• [Requirements] Please reproduce the records word for word, beginning at the start of the records and stopping after the line that contains "Looking at the screenshot, I should point(1339,26).".

• [Records provided]
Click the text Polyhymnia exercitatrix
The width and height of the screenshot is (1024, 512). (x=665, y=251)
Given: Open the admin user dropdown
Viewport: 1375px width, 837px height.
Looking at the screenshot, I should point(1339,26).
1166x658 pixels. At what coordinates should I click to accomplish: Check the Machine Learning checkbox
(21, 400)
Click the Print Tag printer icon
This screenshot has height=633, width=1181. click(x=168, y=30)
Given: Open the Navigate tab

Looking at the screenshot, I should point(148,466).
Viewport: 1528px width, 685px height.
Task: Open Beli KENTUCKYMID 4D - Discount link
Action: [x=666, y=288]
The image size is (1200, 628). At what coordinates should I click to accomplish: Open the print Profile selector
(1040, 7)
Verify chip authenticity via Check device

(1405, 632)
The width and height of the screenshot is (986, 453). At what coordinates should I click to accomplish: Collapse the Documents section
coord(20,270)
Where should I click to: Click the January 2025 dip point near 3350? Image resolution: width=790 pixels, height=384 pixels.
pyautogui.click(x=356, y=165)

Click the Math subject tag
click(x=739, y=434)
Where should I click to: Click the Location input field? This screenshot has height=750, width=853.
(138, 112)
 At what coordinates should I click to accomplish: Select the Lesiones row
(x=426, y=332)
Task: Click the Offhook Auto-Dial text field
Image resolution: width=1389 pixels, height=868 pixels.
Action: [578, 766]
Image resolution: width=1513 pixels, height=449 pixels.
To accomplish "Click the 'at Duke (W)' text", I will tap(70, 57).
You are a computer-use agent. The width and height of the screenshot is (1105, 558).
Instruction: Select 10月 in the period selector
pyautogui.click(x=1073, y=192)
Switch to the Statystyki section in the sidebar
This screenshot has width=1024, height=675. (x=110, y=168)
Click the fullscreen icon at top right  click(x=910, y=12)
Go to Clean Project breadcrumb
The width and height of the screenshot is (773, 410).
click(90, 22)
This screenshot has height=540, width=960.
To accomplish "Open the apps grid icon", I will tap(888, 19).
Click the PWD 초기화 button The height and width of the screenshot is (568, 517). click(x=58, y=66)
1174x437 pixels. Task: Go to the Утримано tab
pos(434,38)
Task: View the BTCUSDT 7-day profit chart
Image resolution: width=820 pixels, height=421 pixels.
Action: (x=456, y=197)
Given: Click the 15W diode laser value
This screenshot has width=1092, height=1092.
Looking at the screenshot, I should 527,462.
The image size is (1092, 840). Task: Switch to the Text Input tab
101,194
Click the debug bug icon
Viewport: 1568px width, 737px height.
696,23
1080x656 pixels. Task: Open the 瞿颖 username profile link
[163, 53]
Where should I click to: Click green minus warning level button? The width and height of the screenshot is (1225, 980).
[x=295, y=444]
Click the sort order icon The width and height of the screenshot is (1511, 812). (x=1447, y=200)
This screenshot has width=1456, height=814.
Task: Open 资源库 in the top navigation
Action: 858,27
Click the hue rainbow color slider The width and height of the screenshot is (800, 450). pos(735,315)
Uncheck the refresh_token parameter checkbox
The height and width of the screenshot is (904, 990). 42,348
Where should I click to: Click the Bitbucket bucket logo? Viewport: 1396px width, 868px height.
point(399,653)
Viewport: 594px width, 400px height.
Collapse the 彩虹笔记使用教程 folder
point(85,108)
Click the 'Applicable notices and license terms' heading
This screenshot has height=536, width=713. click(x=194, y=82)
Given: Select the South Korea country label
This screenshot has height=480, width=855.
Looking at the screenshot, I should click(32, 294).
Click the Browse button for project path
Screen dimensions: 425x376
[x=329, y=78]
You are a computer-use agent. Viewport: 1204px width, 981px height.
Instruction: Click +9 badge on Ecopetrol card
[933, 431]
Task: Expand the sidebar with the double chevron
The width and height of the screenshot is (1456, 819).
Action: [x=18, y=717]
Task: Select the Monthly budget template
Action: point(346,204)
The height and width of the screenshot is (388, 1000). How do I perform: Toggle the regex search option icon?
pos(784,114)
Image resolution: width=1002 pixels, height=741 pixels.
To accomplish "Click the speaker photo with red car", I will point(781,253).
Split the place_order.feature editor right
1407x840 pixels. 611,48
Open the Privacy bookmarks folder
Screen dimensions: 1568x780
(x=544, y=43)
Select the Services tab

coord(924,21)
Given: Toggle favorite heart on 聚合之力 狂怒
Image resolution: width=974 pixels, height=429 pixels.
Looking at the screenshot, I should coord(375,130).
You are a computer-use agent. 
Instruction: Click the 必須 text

• [Task solution]
Click the text Polyhymnia exercitatrix
The width and height of the screenshot is (1024, 512). (x=665, y=251)
Given: Open the admin user dropdown
Viewport: 1375px width, 837px height.
Looking at the screenshot, I should point(1339,26).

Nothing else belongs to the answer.